Ben, Kari, Blaise and Flora in Indonesia.

Today I am in an all day training/ brainstorming session on social networking ...basically the practice of connecting with people, personally, on line. The day will be fun with lots to learn.

But I have to say that without social networking I would be quite lost in connecting with my kids - who are everywhere. We skype, facebook, blog, send photos, twitter... it is a good thing.

Wednesday, August 12, 2009

on motherhood and having a self

"Motherhood, in the sense of an intense, reciprocal relationship with a particular child, or children, is one part of female process; it is not an identity for all time. The housewife in her mid-forties may jokingly say, 'I feel like someone out of a job.' But in the eyes of society, once having been mothers, what are we, if not always mothers? The process of 'letting-go'--though we are charged with blame if we do not--is an act of revolt against the grain of patriarchal culture. But it is not enough to let our children go; we need selves of our own to return to." (Adrienne Rich, Of Woman Born,37)

I searched for images of mother and child, and found myself caught in a beautiful human expression of joy. Clearly our connections body to body are both prosaic and poetic.
As well, I finished 'a Mercy' by Toni Morrison. All I can say is you MUST read it. I am still so deeply moved that I can feel the story within me.

On Sunday as I drove Steve to church (his car wouldn't start) at 7:30 I listened to a news magazine article on food preparation and its significance in human development.

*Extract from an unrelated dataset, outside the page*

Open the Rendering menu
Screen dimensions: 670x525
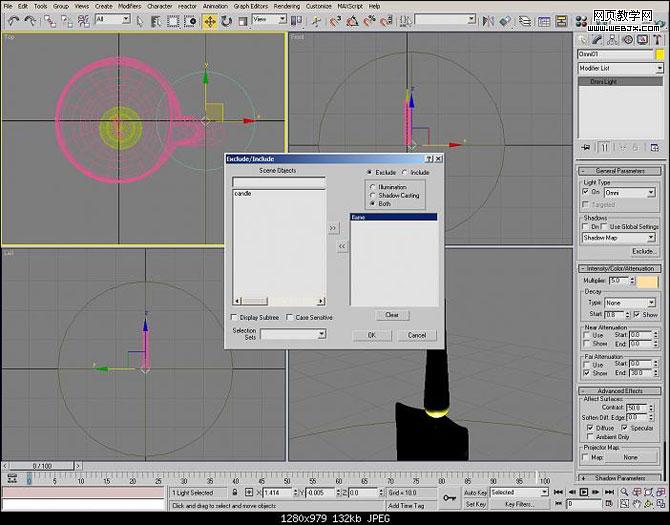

Kathleen Norris talks about the sacredness of food preparation and the practice of eating together. All of these things begin in me a new depth of seeing how the hands of woman and the gifts of ordinary tasks that are repeated over and over until they are seemingly invisible, are actually some of the deepest pools of sacred living.

These thoughts are a big stew in my mind. Maybe I will serve some if it to you.

Tuesday, August 11, 2009

view from the back seat

Driving home from church on Sunday Megan handed Steve a photo holder that had big bees on it. Her question was, "What would you say if I gave this to you for What's in the Bag?"

What's in the Bag is a silly thing Steve does in the summer - a kid is chosen to bring something in a bag, and it is brought to Steve, and after a hymn he calls the kids together and tells a story using what's in the bag.

Well, he starts in. He says, "you know ... if God had this on his dresser"... and I know he is going to say the cheesy thing - he would have YOUR picture in it. So I decided to play devil's advocate.

"HE DOESN'T HAVE A DRESSER~!" Steve, pauses, "If God had a wallet in his pants..."

"HE DOESN'T HAVE A WALLET EITHER!"

And Meg pipes up, "No and he doesn't have PANTS! He wears that robe thingy!"

BIG LAUGH!

Monday, August 10, 2009

on universal health care

Last night three girls in wet swim suits put on rubber gloves, and performed delicate surgery on a mid sized zucchini with heart disease. They carefully cut into his chest, exposed his heart cavity, removed the diseased heart and replaced it with a perfectly formed strawberry. Then they replaced the outer chunk of skin, and wrapped white cloth strips around the wound. You could hardly see any scar.

Last I saw the patient he was on his way to North Carolina to recuperate. The surgery was photographed and when it is transferred to my computer I'll post it with this account.

The following surgery on a tomato was less successful.